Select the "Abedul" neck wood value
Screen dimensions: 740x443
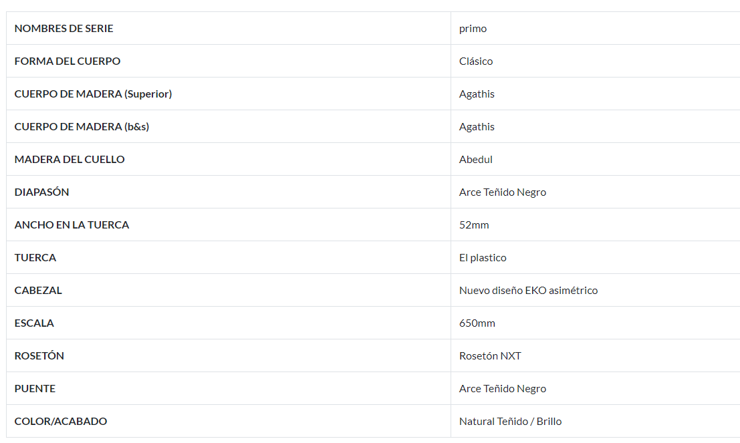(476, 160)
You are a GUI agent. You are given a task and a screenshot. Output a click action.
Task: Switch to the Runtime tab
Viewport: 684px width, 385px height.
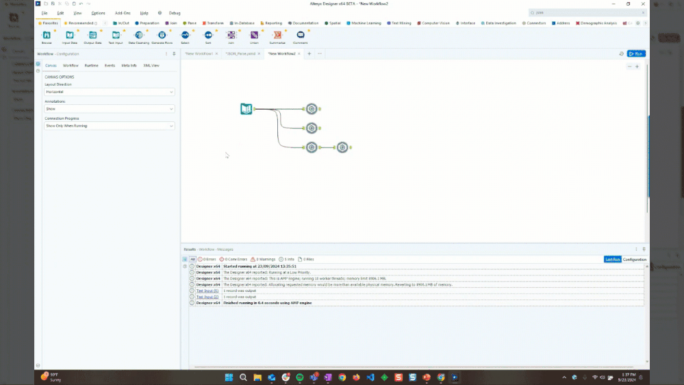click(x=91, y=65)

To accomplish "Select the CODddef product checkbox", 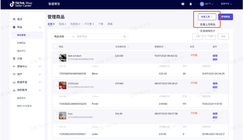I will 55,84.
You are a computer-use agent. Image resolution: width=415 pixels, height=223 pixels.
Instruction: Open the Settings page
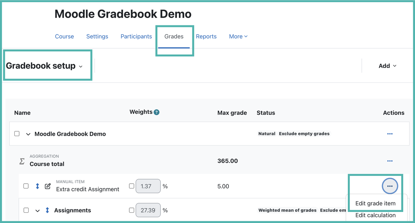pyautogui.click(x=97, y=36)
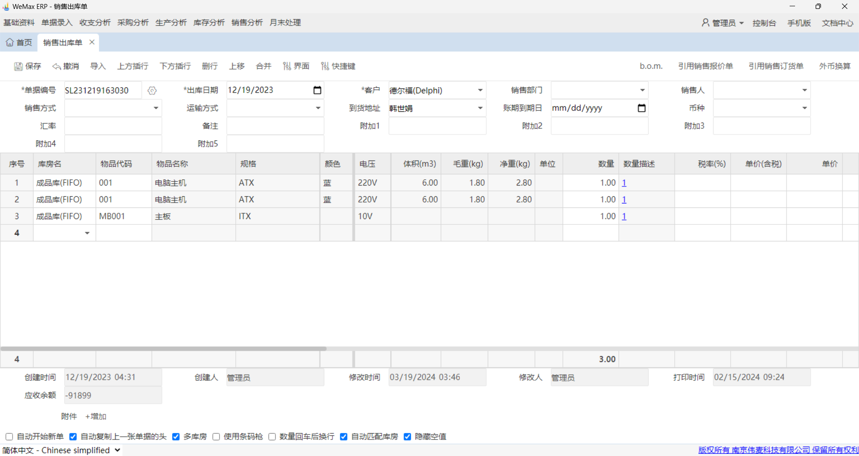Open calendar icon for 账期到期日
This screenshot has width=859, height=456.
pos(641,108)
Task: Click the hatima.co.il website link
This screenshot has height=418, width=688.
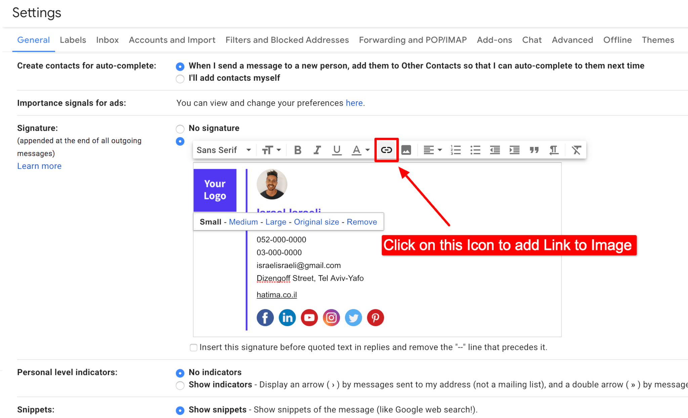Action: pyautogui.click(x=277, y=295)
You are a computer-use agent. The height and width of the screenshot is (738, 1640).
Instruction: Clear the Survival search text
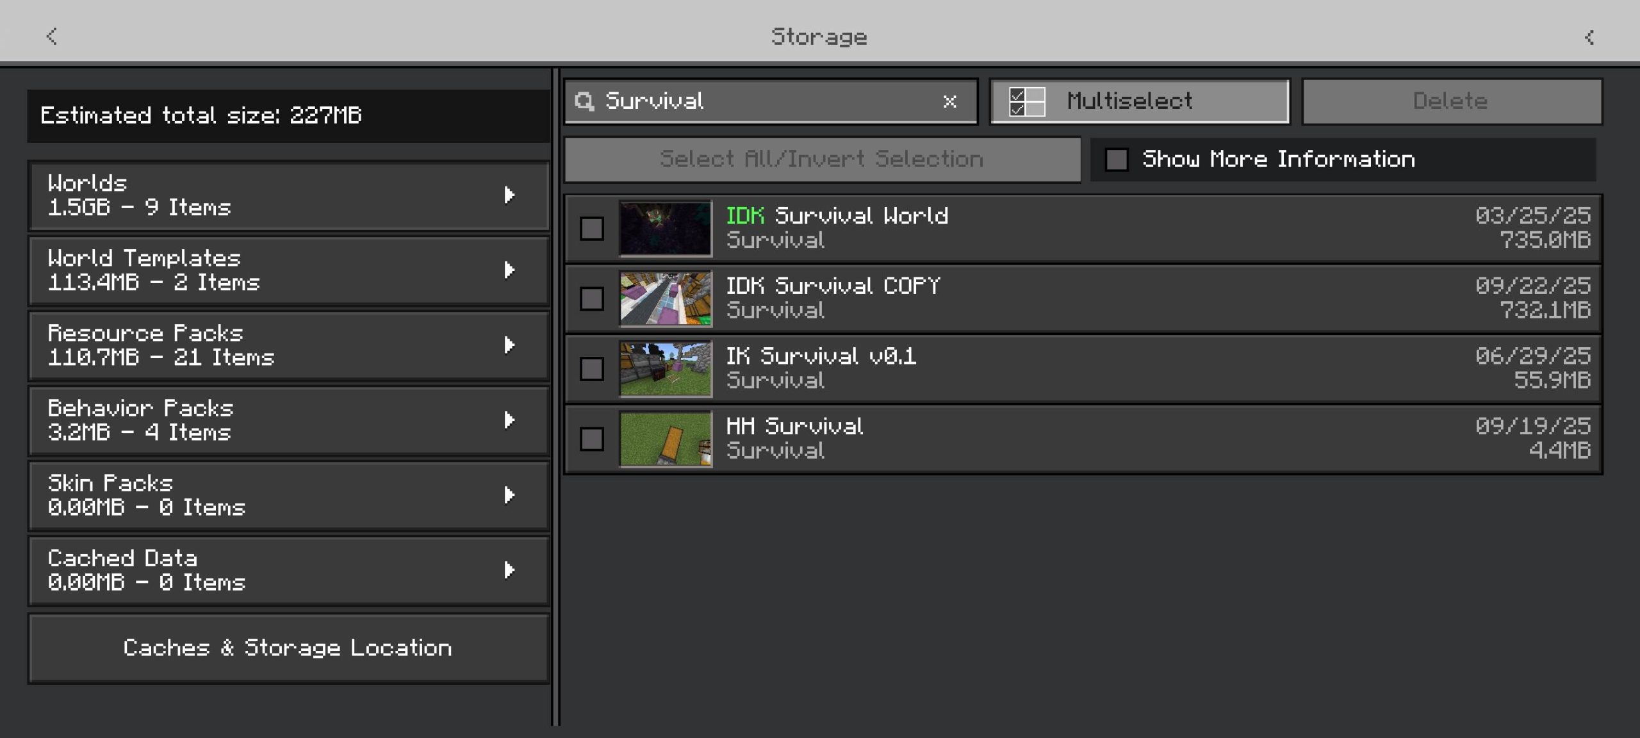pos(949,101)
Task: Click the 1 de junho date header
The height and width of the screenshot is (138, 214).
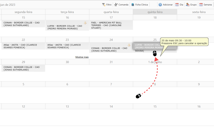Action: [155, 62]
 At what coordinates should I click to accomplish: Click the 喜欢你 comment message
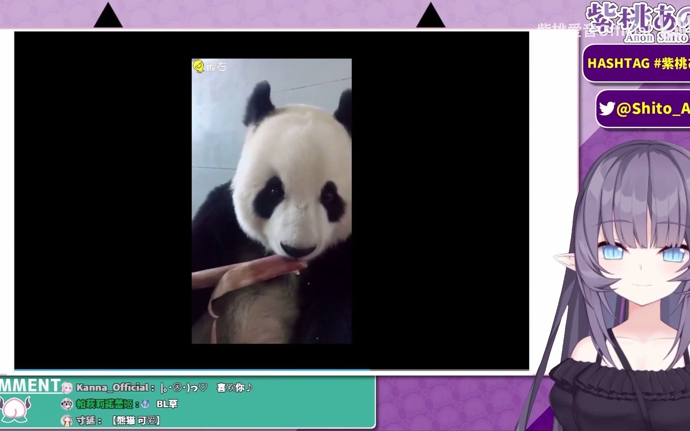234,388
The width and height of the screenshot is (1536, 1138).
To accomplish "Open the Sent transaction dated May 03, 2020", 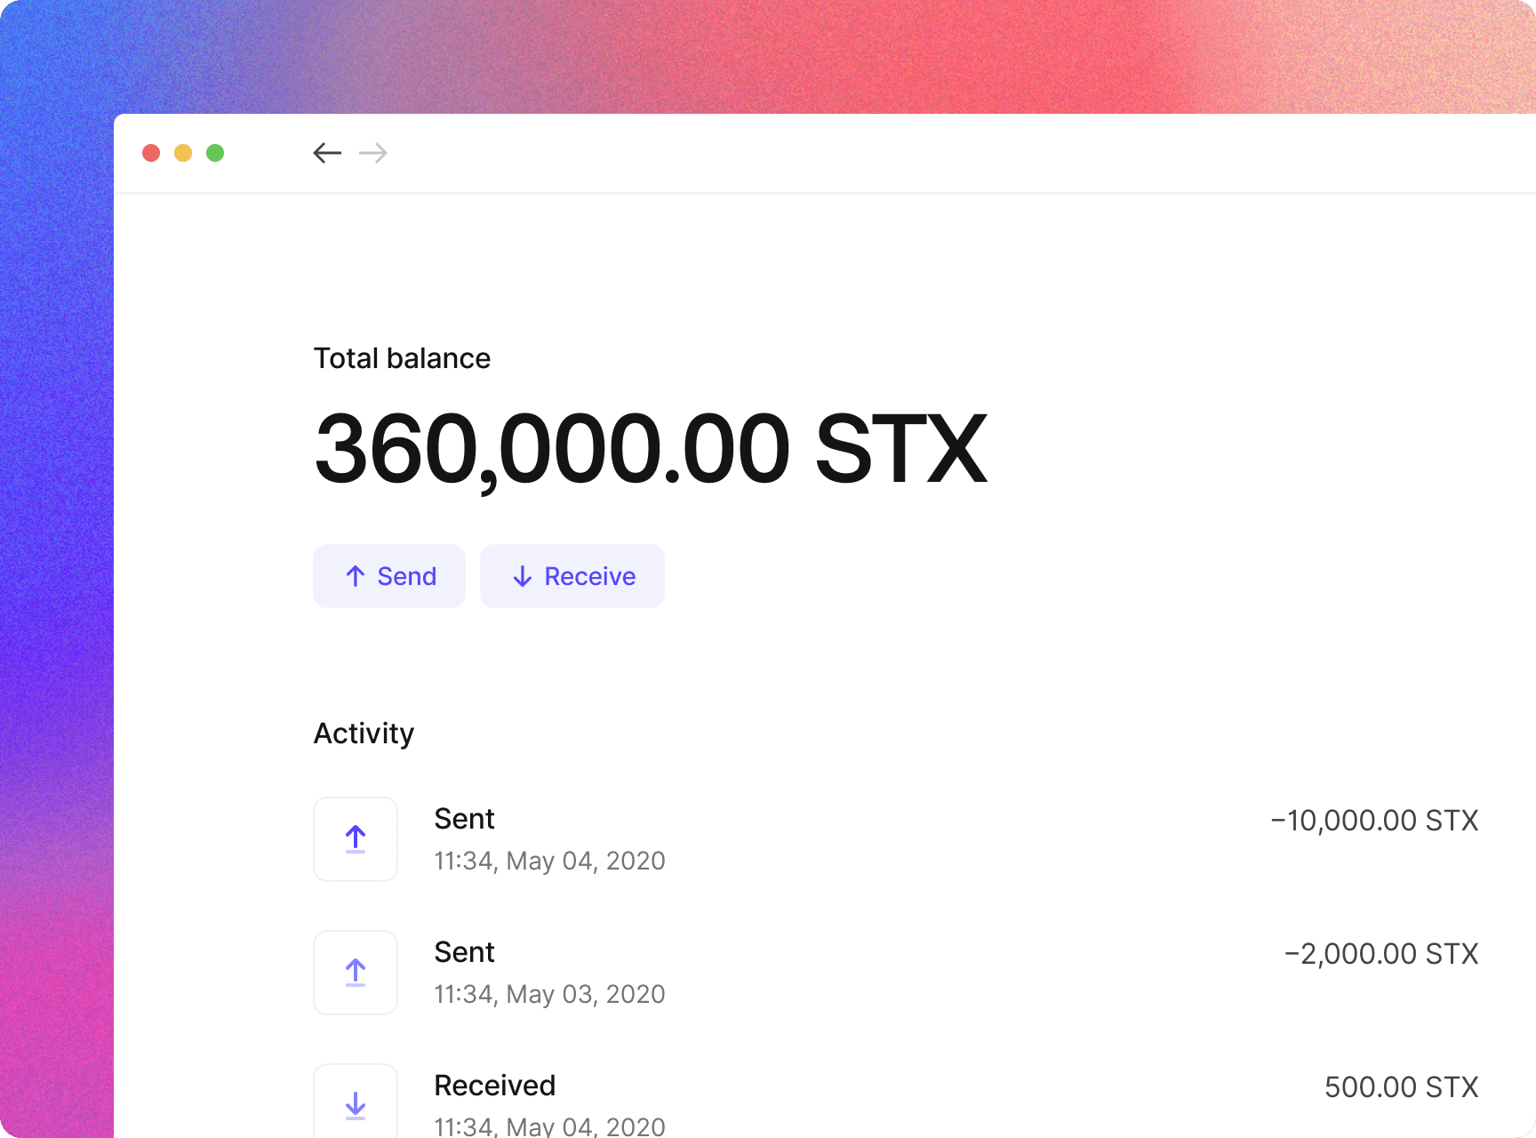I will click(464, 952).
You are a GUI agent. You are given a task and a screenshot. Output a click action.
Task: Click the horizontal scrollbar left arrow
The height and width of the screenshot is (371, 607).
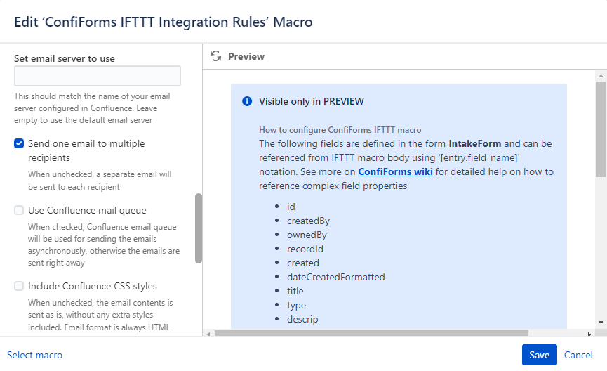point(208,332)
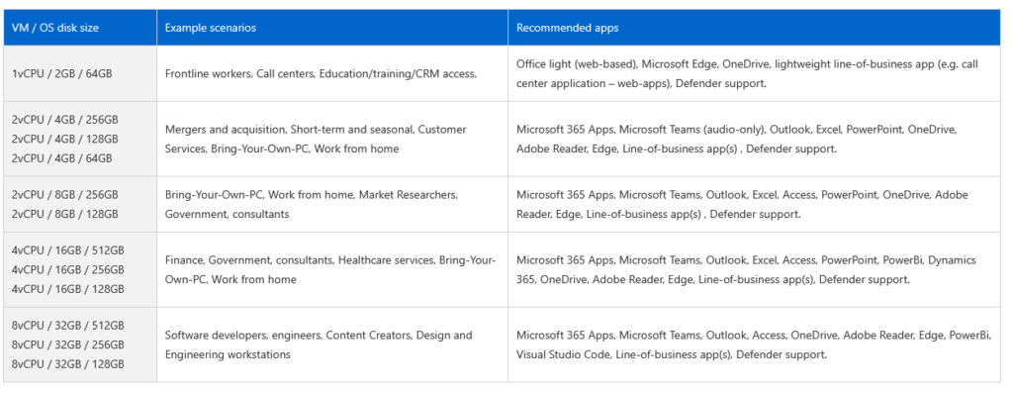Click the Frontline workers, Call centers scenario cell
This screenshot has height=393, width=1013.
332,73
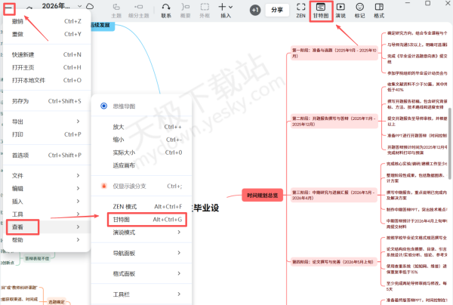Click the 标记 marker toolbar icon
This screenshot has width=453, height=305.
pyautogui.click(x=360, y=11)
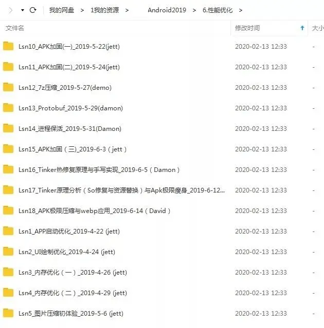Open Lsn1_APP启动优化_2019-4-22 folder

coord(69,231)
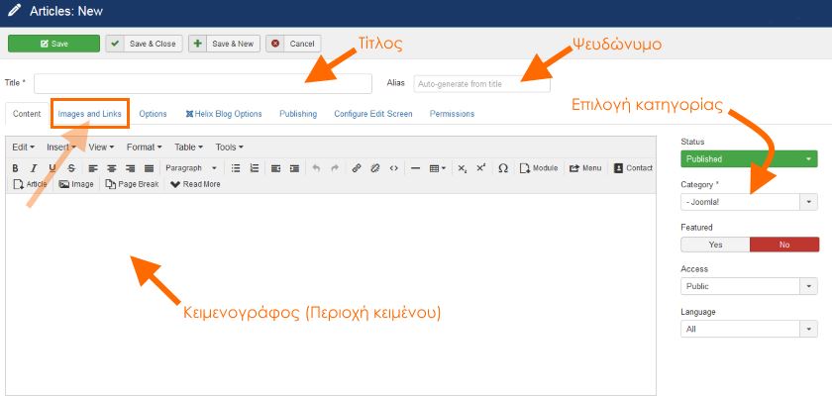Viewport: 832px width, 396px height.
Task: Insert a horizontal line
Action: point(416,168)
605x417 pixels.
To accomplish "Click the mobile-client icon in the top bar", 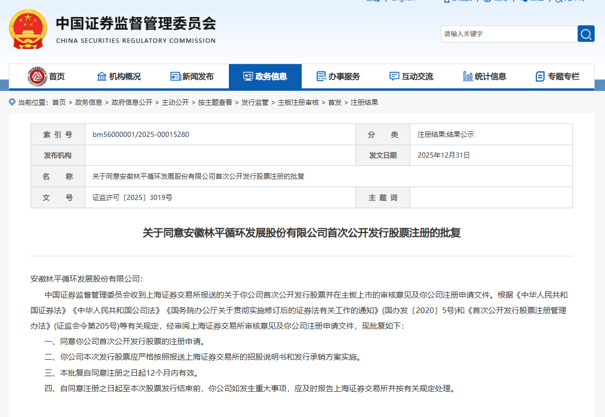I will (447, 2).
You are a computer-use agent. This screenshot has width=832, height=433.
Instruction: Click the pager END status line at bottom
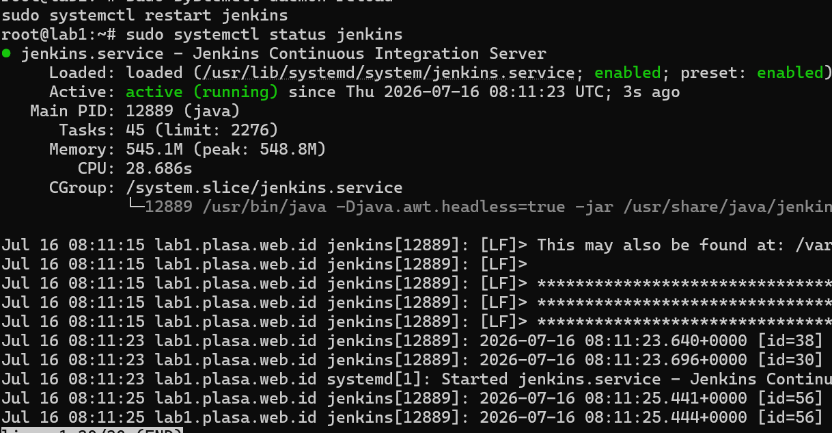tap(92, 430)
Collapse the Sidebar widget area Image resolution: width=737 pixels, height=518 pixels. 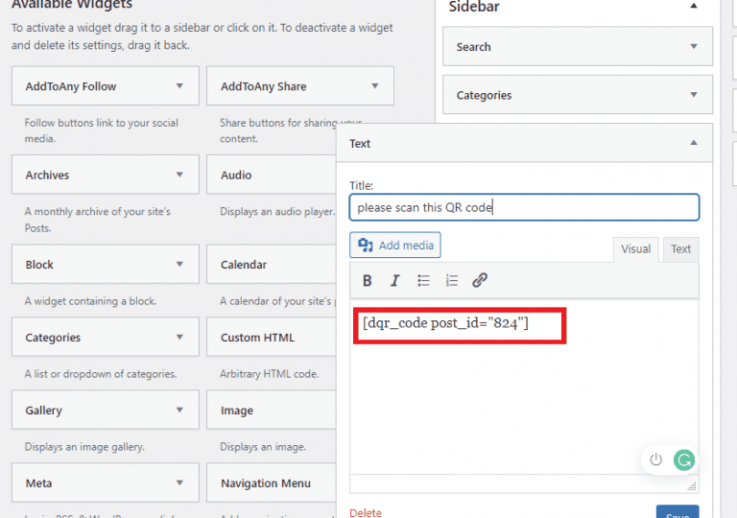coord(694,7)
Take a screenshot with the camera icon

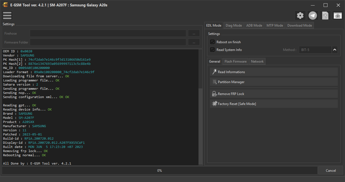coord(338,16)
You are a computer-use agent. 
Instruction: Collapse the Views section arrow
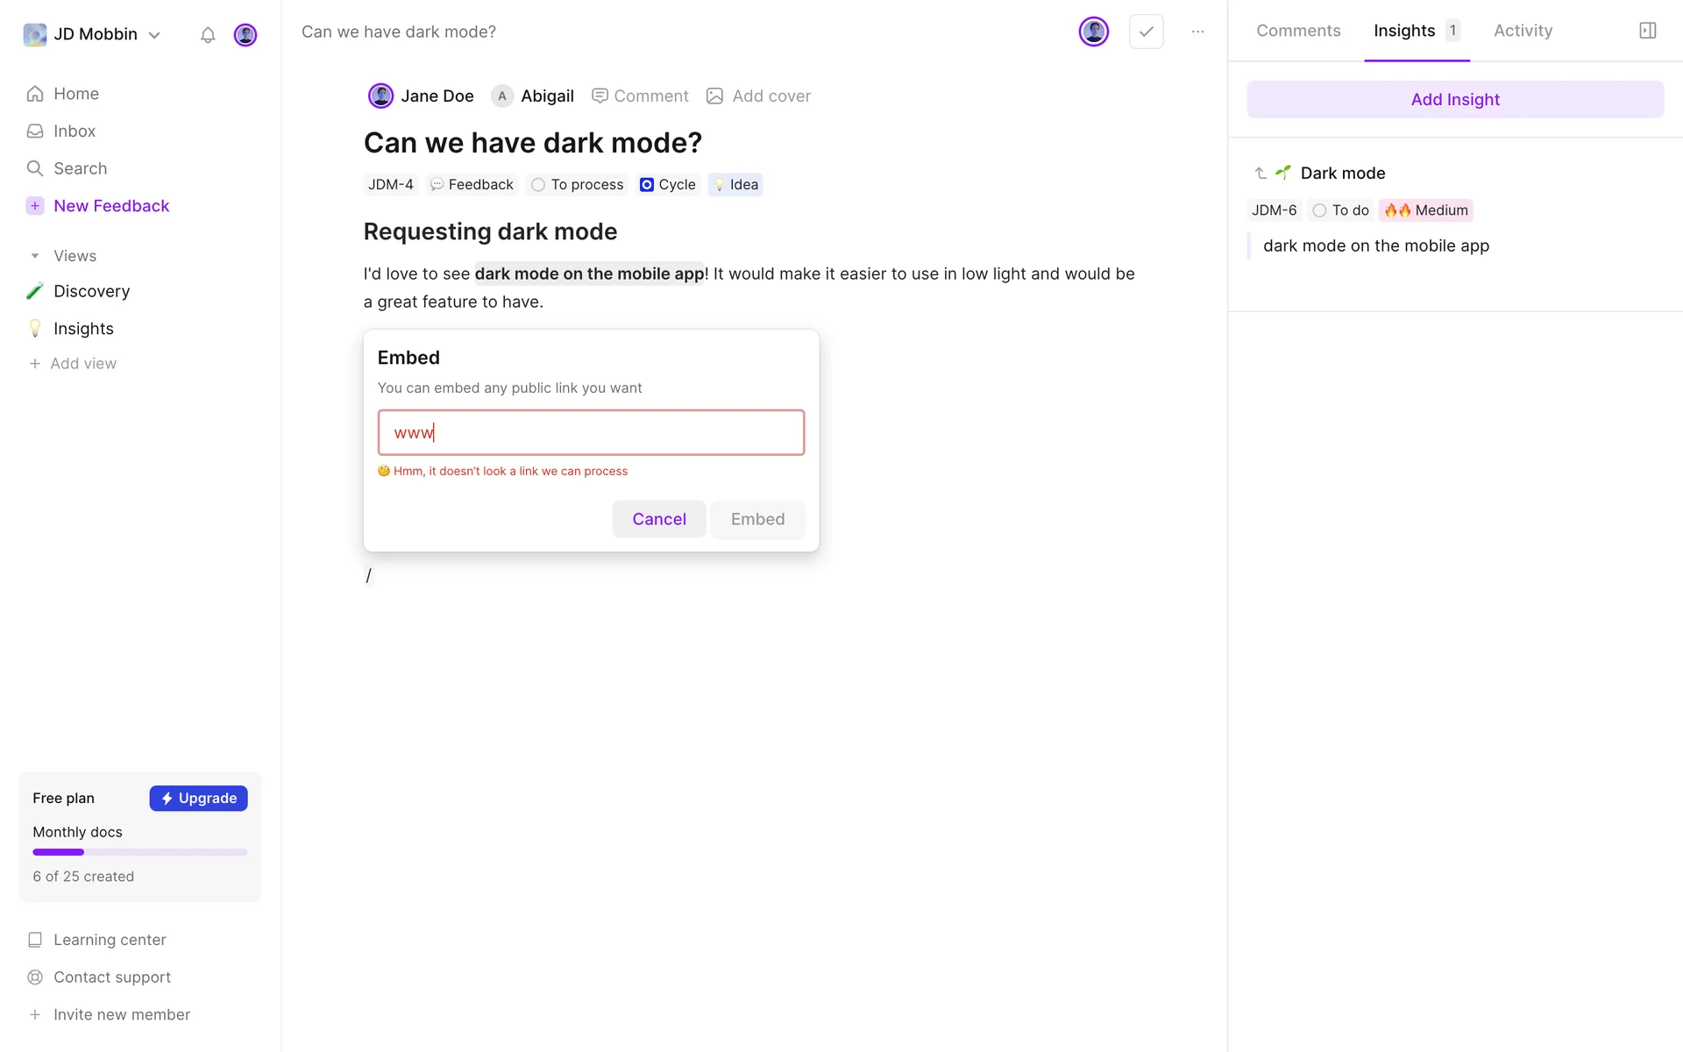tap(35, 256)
==============================
> **WORK TASK**:
Bring together all lines of the entries above in which the string "agent" occurs.

> **WRITTEN SOLUTION**:
You are a GUI agent. You are given a task and a screenshot. Output a click action.
You are a computer-use agent. Image resolution: width=415 pixels, height=223 pixels.
You are a computer-use agent. The height and width of the screenshot is (738, 1640).
You are a GUI agent. You are given a task and a screenshot. Output a click action.
You are a computer-use agent. This screenshot has width=832, height=433.
You are a computer-use agent. 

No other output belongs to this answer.